The incremental area under the curve (iAUC) of the change in concentration from baseline (i.e., fasting) vs. time curve was calculated by study population (lean, obese, and very obese) for glucose, insulin, active GLP‐1, glucagon, TGs in chylomicrons, and TGs in VLDL‐V6. Statistical tests of the observed data were performed on the fasting concentration or iAUC among individuals who are lean versus obese, lean versus very obese, and lean vs. all obese (obese and very obese). A one‐sided t‐test was used, assuming normally distributed variables. The statistical tests were hypothesis generating for the model development.

Model development

Published IGI, GLP‐1, and lipokinetic models were used as a starting point for the triglyceride‐insulin‐glucose‐GLP‐1 (TIGG) model. Each submodel is described below, along with highlighted differences in implementation taken from the start of the model development. For the initial development step, the structure and parameters were fixed to what was reported in the original publications, except for those changes mentioned below and residual errors. Parameters were then allowed to be estimated and structural changes were explored, where model misspecifications were indicated. A parsimonious approach was taken in an attempt to conserve structures and parameters from previous publications.

Glucose and insulin submodel

The IGI model developed for intravenous glucose tolerance test by Silber et al. ⁴ and for an oral glucose tolerance test by Jauslin et al. ¹⁶ was used as the initial model for the glucose and insulin submodels.
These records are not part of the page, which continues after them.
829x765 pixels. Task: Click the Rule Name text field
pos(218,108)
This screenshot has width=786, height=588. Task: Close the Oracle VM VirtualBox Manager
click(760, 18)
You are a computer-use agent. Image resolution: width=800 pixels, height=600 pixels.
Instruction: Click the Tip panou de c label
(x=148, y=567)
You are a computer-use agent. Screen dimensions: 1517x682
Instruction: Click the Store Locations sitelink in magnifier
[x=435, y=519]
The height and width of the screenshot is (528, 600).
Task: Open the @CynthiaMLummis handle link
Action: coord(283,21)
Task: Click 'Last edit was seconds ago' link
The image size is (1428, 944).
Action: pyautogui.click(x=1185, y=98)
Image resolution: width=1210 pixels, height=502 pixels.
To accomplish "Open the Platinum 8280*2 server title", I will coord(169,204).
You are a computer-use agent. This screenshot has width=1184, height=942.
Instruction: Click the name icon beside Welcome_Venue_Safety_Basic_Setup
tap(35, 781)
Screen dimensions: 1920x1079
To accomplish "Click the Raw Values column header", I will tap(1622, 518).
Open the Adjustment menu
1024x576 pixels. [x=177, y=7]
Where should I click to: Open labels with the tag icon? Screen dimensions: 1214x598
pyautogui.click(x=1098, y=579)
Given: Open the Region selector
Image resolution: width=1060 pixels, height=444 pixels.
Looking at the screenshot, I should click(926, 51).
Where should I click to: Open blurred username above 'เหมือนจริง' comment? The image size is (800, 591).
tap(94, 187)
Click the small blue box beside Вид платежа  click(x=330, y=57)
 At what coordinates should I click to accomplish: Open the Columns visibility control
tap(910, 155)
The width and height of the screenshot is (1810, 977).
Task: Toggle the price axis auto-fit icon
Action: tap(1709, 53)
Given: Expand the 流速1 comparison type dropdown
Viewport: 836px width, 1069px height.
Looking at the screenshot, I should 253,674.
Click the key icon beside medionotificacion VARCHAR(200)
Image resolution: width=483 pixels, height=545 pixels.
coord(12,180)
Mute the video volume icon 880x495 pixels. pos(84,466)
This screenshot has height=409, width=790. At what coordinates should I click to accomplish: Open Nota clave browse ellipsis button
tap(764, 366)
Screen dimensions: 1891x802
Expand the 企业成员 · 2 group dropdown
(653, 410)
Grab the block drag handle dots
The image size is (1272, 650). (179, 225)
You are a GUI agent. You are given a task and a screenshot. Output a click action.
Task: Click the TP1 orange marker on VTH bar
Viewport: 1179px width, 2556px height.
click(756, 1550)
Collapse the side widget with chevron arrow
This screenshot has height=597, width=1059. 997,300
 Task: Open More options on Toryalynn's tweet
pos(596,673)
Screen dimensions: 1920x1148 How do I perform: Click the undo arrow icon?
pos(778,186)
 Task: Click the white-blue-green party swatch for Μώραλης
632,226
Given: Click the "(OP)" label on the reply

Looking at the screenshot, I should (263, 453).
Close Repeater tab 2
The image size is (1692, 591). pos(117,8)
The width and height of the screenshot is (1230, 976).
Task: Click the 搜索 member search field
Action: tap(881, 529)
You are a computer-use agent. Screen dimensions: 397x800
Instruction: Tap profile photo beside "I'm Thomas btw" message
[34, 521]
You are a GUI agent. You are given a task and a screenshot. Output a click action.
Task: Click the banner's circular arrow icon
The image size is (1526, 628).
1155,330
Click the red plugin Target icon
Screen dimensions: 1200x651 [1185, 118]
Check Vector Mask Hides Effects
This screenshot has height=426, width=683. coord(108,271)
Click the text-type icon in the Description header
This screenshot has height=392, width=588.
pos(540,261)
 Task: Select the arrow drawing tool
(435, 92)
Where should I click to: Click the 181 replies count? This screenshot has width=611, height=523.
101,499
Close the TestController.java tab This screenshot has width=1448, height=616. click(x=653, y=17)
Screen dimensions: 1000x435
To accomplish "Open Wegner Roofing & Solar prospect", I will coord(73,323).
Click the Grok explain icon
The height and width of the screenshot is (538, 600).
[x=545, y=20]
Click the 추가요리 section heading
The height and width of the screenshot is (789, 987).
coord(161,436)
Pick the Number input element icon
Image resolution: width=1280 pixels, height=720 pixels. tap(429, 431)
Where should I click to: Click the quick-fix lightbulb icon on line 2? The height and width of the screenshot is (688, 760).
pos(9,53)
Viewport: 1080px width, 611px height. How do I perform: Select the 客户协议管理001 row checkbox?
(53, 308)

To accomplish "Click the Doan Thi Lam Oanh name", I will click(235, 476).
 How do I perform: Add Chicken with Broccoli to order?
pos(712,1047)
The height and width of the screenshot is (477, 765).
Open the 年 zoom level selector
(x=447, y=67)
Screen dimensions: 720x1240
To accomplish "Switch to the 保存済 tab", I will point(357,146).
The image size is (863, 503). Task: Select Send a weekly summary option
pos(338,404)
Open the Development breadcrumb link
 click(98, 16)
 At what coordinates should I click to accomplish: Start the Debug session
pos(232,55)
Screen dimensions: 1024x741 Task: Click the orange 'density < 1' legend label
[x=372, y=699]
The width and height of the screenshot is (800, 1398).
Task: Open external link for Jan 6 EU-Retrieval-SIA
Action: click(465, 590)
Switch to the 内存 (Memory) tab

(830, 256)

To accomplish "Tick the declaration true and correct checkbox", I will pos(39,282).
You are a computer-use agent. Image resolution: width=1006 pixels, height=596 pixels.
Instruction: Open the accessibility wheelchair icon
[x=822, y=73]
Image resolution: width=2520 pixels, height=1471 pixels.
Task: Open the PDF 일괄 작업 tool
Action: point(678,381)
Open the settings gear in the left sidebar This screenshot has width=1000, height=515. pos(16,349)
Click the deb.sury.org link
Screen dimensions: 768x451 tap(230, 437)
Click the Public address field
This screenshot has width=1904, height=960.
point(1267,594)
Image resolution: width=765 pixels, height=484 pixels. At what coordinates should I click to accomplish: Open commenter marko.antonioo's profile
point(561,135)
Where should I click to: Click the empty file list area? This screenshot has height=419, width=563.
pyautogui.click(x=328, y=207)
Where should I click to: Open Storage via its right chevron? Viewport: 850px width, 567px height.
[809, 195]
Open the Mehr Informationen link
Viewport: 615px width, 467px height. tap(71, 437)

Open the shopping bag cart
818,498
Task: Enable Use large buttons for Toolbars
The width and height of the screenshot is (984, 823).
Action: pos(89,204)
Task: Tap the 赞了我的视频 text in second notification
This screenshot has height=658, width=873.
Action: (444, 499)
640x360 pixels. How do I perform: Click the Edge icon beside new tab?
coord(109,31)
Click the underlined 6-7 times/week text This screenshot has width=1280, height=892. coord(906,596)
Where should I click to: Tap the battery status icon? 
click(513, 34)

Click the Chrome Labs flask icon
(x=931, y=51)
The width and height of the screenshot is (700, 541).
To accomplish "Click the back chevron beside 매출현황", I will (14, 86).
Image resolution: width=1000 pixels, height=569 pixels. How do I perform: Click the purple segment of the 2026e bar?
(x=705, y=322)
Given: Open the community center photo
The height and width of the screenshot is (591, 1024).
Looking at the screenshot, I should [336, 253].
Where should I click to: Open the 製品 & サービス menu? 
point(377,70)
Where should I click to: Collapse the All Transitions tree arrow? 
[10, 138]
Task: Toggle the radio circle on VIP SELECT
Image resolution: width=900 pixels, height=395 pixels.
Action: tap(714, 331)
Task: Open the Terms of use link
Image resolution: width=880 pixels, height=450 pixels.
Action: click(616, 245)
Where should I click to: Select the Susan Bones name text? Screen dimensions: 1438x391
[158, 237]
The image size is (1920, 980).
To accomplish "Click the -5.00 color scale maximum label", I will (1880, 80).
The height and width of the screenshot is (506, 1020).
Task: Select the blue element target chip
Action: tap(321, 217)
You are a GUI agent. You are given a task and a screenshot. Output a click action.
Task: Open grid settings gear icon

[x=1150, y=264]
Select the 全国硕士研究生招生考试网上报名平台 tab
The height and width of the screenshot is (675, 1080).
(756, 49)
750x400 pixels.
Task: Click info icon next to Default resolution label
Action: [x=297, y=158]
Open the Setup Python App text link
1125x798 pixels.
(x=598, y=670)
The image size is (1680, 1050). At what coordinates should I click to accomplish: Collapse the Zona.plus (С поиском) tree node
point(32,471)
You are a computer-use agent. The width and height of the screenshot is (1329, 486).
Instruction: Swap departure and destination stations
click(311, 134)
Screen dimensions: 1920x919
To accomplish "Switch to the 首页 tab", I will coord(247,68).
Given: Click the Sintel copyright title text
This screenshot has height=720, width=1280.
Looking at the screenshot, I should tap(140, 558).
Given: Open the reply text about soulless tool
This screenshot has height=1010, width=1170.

It includes a two‐compartment disposition model for glucose, with a first order insulin‐independent and a first order insulin‐dependent elimination; a one‐compartment disposition model for insulin with a first order elimination; and two feedback mechanisms between glucose and insulin: glucose stimulates insulin secretion and insulin stimulates glucose elimination. Calculations of the endogenous glucose production and basal insulin secretion assumes that baseline measurements reflect steady‐state. Glucose absorption is described with a two‐compartment transit absorption model where absorption rate constant and mean transit time is estimated.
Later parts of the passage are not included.